→ Given passage:
#####

Golden CompassDavid had mentioned to me that he would like some book reviews on the site, so I thought I would give this a shot. My first time!

When I left for CES I needed to take some books with me and decided to use my Sony 505, more about which later, as I read pretty fast and carrying a lot of paper books is a pain. I settled, among others, on Pullman’s Golden Compass series because I had read such great things about the books. I haven’t seen the movie, but the reviews indicated that the original source was well worth my time. I bought all three books in the series from the Sony Connect store – the price was cheap enough that it overcame my distaste for DRM. On to the review.

There are certain pieces of music that affect me, and I presume others, profoundly. Bach’s B Minor Mass, Handel’s Dettingen Te Deum, Beethoven’s Ninth, Brahms Variations on the Theme by Haydn – when I listen to them I can’t do anything else. (So you don’t think I’m a pedant, I would also include Dave Matthews, Blues Traveler, Brubeck and some others.) My attention is riveted. I actually feel chills and sometimes the tears flow. The ears and the intellect merge and the body becomes the music itself.


This can actually happen with prose, but it is very, very rare. The best example I can think of is Gibbon in his Decline and Fall. The quality of the prose is such that it approaches music. You are so carried along by his language and phrasing that you have to devote extreme attention to the meaning – the music of his language can cause you to miss the meaning. Churchill has this rare musical capacity in his speeches, and Pullman has it in his Compass series. I was shocked by the tone, flow and musical nature of his prose.

#####

→ Raw records:
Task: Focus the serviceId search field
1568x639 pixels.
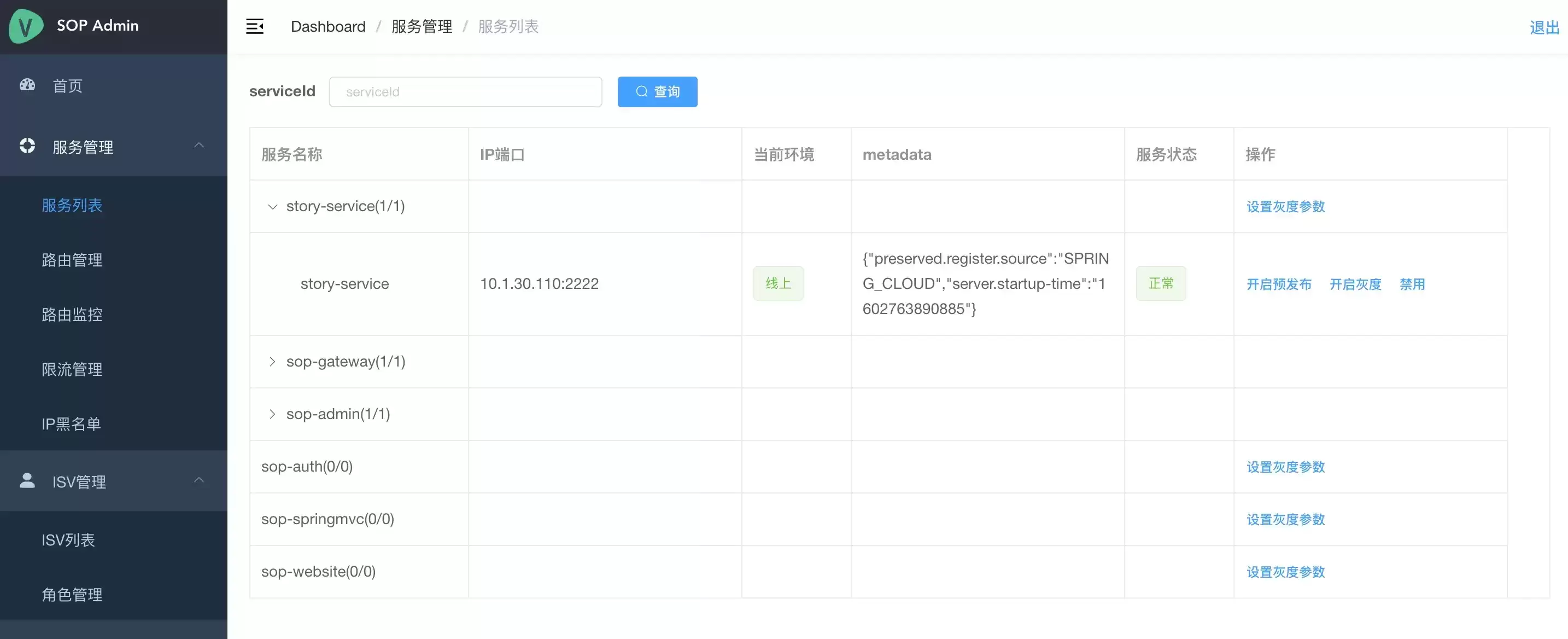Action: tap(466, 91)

#####

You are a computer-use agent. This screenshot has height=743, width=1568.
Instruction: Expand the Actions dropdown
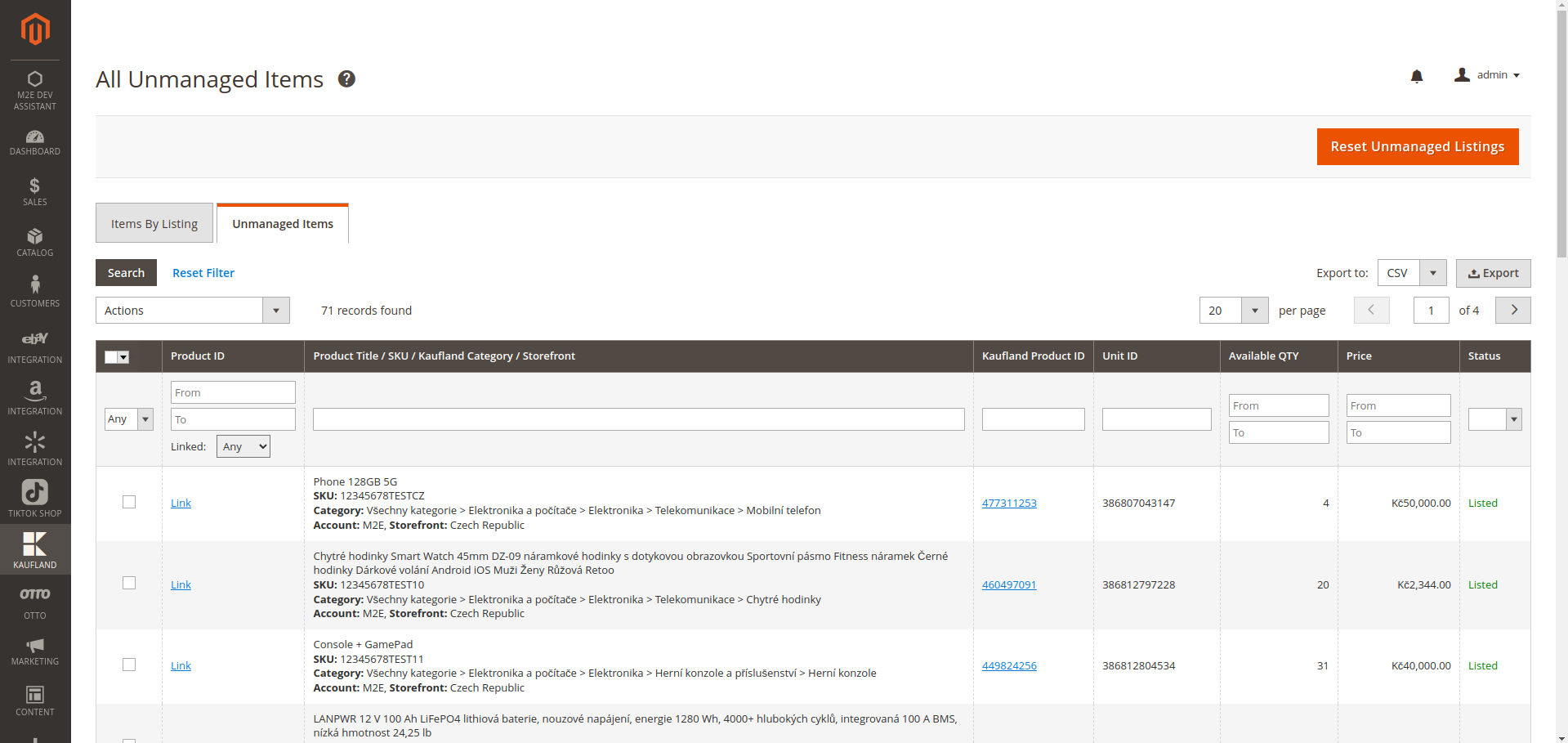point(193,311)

#####

→ To be done:
A. Condense the paragraph of the Golden Compass review that begins "This can actually happen with prose" into a short bulleted list that keeps its main points.
B. Pick up the Golden Compass review after its last sentence and write the next part.
The rows have nothing to do with what is asked here.

→ The replies:
A.
- Prose can affect a reader the way music does, but this is very rare.
- The best example is Gibbon's Decline and Fall, whose prose comes close to music.
- His language and phrasing carry you along so strongly that you must pay close attention, or the music of it can make you miss the meaning.
- Churchill's speeches have this same rare musical quality.
- So does Pullman's Compass series, whose tone, flow and musical prose surprised the reviewer.

B.
There are good story tellers such as King and Tolkien and Trollope and Dickens, but there are few who can sing the music of words. At one point half way through the second volume the tears were running down my face. I put the book down and whenever I thought of the phrasing of that sentence (I won’t tell you what it was and spoil the suspense) the music of the words kept recurring to me and the tears would flow again. Amazing prose.

The series is dark and profound. It deals with issues that are intellectually far more important that the simple good and evil of Tolkein or Potter. Many of the major characters are profoundly unlikeable, even if they are “good”.  As a matter of fact, the protagonists don’t even know what they are doing most of the time. It’s a dark series with serious philosophical and theological implications. No point in trying to summarize the plot, you can get that anywhere. But what I’m here to tell you is that you need to read the prose and revel in an author who is one of the few who can make music out of the English language.

5 COMMENTS

  1. Well, maybe I’m tone-deaf, but I didn’t hear much Mozart in Pullman.

    I did find gaping, huge plot holes, logical inconsistencies, and philosophical gobbledegook.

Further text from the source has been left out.